February's paper of the month looks at the Prognostic significance of MR identified EMVI, tumour deposits, mesorectal nodes and pelvic side wall disease in locally advanced rectal cancer


Prognostic significance of MR identified EMVI, tumour deposits, mesorectal nodes and pelvic side wall disease in locally advanced rectal cancer

Anuradha Chandramohan, Rohin Mittal, Romina Dsouza, Harish Yezzaji, Anu Eapen, Betty Simon, Reetu John, Ashish Singh, Thomas S. Ram, Mark R. Jesudason, Dipti Masih, Reka Karuppusami.

Colorectal Disease, 00:1–11, December 2021 

What is known about the subject?

Locally advanced rectal cancer requires complex treatment including, in the majority of cases, neoadjuvant chemoradiotherapy and radical surgery following total mesorectal excision (TME) principles. MRI plays a crucial role in deciding the need for neoadjuvant therapy, based mainly on the clinical TNM stage and prediction of circumferential resection margin (CRM) status. Recently, evidence has emerged for prognostic significance of some features not included in TNM classification: presence of extramural tumor deposits (TD), extramural vascular invasion (EMVI) and involvement of the pelvic sidewall (PSW). These features should be predictable on MRI. On the other hand, the prognostic significance of MRI-detected lymph node metastases (mr-LNM) remain unclear.

What the study adds?   

This study aimed to assess the prevalence, prognostic significance, cumulative effect of one or more of these features, and to calculate the inter-and intra-reader reliability of mr-EMVI, mr-TD, mr-LNM and mr-PSW disease in staging and restaging MRI of patients with locally advanced rectal cancer. The authors analyzed data from patients with stage IIA–IIIC rectal adenocarcinoma treated with neoadjuvant long course chemoradiotherapy (LCCRT) and total mesorectal excision (TME) surgery.

The study showed a high prevalence of EMVI, TD and PSW on staging MRI. The presence of EMVI and TD on staging and restaging MRI adversely affected disease-free (DFS) and overall survival (OS). In addition, PSW disease on staging and restaging MRI, and poor response (MR-TRG 4 and 5) adversely affected OS. Results of the study showed that neither T stage nor CRM on staging MRI had prognostic significance. There was a strong association between advanced T stage and positive CRM with mr-TD and mr-EMVI. While the presence of TD significantly affected prognosis, this was not true for LNM.

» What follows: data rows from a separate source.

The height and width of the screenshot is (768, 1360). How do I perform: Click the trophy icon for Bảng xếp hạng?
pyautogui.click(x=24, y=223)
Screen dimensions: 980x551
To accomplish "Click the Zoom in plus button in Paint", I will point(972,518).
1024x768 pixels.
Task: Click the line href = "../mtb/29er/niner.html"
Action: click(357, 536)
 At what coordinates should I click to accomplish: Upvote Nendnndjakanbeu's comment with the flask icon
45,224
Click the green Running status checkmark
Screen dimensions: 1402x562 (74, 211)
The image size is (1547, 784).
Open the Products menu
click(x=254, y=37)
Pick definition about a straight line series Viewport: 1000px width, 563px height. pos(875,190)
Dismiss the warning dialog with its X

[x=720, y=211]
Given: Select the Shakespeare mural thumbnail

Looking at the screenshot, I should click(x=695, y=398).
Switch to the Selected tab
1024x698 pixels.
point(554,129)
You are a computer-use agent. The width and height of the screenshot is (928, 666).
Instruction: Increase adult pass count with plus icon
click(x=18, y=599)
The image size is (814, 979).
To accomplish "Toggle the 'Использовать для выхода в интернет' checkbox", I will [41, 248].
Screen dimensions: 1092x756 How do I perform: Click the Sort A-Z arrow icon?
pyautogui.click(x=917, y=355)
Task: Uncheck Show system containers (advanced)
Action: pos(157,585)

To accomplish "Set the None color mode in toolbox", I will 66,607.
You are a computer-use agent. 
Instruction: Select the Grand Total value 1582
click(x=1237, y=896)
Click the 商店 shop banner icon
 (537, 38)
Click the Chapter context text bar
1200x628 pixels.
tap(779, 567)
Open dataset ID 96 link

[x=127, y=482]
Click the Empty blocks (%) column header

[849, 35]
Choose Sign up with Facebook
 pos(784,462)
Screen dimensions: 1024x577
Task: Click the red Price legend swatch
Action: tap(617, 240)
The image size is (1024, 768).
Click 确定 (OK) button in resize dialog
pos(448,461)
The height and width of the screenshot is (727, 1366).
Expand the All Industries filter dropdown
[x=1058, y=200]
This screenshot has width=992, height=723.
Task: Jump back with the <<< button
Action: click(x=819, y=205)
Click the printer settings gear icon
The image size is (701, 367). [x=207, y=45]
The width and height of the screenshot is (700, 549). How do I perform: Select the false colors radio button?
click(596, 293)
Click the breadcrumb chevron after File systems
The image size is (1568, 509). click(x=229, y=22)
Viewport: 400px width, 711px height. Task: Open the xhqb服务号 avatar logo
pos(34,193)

Implications for colorectal practice

Apart from the traditionally used TNM stage and CRM, there are other prognostic features for rectal cancer. MRI diagnosed EMVI, TD and PSW disease are important poor prognostic markers. Thus, classification of mesorectal disease into EMVI, TD and LN could affect decision making and prognostication, leading to potential further benefit from therapies such as total neoadjuvant chemotherapy in patients with EMVI and TD and reduced use of neoadjuvant therapy based on N-stage. Persistence of these findings after LCCRT leads to poor outcome.

The study demonstrated worse prognosis and a cumulative effect of MRI identified EMVI, TD and PSW disease. Patients with these findings may thus need more aggressive neoadjuvant therapy and persistence of adverse prognostic factors should warn the surgeon of possible worse outcomes and potential change in planned treatment/surveillance.